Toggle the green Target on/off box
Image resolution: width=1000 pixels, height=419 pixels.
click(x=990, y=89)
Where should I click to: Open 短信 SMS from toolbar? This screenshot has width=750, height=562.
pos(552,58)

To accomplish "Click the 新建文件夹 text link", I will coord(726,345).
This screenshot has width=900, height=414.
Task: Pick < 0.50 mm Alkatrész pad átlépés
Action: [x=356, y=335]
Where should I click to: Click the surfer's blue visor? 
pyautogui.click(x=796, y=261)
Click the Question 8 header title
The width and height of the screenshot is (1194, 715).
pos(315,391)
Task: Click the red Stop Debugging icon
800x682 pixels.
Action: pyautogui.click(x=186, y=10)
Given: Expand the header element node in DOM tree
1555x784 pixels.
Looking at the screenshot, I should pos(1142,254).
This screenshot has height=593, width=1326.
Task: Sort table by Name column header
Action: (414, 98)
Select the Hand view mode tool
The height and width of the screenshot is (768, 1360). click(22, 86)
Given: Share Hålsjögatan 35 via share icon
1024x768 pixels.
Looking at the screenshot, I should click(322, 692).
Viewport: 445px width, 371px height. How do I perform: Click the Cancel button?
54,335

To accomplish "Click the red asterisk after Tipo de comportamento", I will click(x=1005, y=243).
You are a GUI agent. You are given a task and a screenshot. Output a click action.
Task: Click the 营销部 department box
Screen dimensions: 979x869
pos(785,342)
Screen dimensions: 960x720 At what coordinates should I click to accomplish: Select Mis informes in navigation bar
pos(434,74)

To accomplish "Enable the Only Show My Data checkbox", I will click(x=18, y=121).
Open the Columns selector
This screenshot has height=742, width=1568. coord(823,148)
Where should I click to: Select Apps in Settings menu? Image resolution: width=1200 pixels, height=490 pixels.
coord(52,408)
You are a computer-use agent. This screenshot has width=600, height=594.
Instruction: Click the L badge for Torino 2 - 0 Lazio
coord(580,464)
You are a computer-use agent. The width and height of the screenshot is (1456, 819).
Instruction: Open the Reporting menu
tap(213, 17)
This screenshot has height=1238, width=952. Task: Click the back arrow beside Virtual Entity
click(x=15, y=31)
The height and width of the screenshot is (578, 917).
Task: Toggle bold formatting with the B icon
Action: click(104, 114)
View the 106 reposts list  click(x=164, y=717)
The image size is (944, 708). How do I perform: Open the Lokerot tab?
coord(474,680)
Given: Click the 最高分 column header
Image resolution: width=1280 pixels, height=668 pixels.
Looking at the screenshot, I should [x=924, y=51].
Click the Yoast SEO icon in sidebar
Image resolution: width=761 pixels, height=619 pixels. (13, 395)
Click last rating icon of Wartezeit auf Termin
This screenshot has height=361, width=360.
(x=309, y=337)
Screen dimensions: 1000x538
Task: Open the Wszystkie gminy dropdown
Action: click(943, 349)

──────

TASK ITEM: Report every line from the material above that mentions the word "computer".

ANSWER TO THIS EXERCISE:
You are a computer-use agent. This screenshot has width=600, height=594.
You are a computer-use agent. The width and height of the screenshot is (1456, 819).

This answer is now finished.